When I had eaten well and heartily, Brother Ambrose, a hearty conversible
Frenchman (for all those who wait on strangers have the liberty to
speak), led me to a little room in that part of the building which is set
apart for MM. les retraitants. It was clean and whitewashed, and
furnished with strict necessaries, a crucifix, a bust of the late Pope,
the Imitation in French, a book of religious meditations, and the Life of
Elizabeth Seton, evangelist, it would appear, of North America and of New
England in particular. As far as my experience goes, there is a fair
field for some more evangelisation in these quarters; but think of Cotton
Mather! I should like to give him a reading of this little work in
heaven, where I hope he dwells; but perhaps he knows all that already,
and much more; and perhaps he and Mrs. Seton are the dearest friends, and
gladly unite their voices in the everlasting psalm. Over the table, to
conclude the inventory of the room, hung a set of regulations for MM. les
retraitants: what services they should attend, when they were to tell
their beads or meditate, and when they were to rise and go to rest. At
the foot was a notable N.B.: 'Le temps libre est employe a l'examen de
conscience, a la confession, a faire de bonnes resolutions, etc.' To
make good resolutions, indeed! You might talk as fruitfully of making
the hair grow on your head.
I had scarce explored my niche when Brother Ambrose returned. An English
boarder, it appeared, would like to speak with me. I professed my
willingness, and the friar ushered in a fresh, young, little Irishman of
fifty, a deacon of the Church, arrayed in strict canonicals, and wearing
on his head what, in default of knowledge, I can only call the
ecclesiastical shako. He had lived seven years in retreat at a convent
of nuns in Belgium, and now five at Our Lady of the Snows; he never saw
an English newspaper; he spoke French imperfectly, and had he spoken it
like a native, there was not much chance of conversation where he dwelt.

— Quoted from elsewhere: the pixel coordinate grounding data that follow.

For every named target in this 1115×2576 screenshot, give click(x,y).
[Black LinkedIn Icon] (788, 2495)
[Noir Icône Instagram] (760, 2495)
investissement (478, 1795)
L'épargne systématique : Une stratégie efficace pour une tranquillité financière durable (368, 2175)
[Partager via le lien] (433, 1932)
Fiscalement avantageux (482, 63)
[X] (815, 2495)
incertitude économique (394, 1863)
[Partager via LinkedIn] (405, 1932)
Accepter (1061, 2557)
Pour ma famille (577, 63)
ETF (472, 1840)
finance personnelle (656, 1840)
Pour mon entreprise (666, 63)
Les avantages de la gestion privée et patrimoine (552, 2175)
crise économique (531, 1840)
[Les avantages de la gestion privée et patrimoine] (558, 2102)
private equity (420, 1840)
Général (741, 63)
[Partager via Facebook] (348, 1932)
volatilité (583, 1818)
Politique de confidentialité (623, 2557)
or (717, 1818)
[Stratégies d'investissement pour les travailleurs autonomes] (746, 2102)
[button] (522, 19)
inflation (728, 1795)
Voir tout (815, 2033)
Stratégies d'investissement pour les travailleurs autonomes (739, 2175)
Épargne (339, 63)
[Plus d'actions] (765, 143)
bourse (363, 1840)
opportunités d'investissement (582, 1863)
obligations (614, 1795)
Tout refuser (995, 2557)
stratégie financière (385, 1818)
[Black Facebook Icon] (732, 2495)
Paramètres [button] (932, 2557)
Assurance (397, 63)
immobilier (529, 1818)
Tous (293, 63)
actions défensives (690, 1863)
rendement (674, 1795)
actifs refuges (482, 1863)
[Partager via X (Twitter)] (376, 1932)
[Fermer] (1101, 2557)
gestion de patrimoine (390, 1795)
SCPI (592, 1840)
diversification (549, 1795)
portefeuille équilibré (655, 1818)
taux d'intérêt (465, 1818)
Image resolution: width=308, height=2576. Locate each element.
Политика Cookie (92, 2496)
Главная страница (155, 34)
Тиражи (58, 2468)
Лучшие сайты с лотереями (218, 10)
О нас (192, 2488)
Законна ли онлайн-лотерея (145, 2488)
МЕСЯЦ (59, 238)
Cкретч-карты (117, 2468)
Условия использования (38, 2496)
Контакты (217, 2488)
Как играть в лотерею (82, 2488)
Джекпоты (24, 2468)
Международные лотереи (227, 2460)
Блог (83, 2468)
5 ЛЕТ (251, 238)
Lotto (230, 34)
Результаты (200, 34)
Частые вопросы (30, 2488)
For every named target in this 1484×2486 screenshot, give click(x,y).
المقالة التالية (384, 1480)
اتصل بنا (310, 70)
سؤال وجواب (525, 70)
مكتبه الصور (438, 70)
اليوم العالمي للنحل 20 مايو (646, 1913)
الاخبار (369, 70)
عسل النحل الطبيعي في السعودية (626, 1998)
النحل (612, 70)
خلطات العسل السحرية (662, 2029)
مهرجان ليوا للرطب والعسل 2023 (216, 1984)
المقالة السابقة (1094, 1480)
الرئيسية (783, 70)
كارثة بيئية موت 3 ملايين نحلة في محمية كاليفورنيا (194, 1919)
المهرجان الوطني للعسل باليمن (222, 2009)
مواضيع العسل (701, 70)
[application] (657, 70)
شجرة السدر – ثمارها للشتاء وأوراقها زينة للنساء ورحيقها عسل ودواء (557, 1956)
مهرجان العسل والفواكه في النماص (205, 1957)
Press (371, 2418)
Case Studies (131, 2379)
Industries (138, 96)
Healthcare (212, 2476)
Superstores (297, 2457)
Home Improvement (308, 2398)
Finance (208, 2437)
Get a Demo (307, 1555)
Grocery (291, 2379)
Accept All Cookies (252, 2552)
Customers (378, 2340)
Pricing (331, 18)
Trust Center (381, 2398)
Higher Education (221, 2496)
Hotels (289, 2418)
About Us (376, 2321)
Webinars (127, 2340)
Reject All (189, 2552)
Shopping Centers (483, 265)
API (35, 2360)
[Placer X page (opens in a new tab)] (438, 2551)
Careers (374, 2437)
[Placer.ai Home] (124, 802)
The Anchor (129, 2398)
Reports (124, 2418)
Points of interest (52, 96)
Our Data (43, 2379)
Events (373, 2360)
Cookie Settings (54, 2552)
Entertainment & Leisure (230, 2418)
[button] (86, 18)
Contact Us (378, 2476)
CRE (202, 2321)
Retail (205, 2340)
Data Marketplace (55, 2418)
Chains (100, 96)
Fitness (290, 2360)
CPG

With this, he was a man eminently sociable, greedy of news, and simple-
minded like a child. If I was pleased to have a guide about the
monastery, he was no less delighted to see an English face and hear an
English tongue.
He showed me his own room, where he passed his time among breviaries,
Hebrew Bibles, and the Waverley Novels. Thence he led me to the
cloisters, into the chapter-house, through the vestry, where the
brothers' gowns and broad straw hats were hanging up, each with his
religious name upon a board--names full of legendary suavity and
interest, such as Basil, Hilarion, Raphael, or Pacifique; into the
library, where were all the works of Veuillot and Chateaubriand, and the
Odes et Ballades, if you please, and even Moliere, to say nothing of
innumerable fathers and a great variety of local and general historians.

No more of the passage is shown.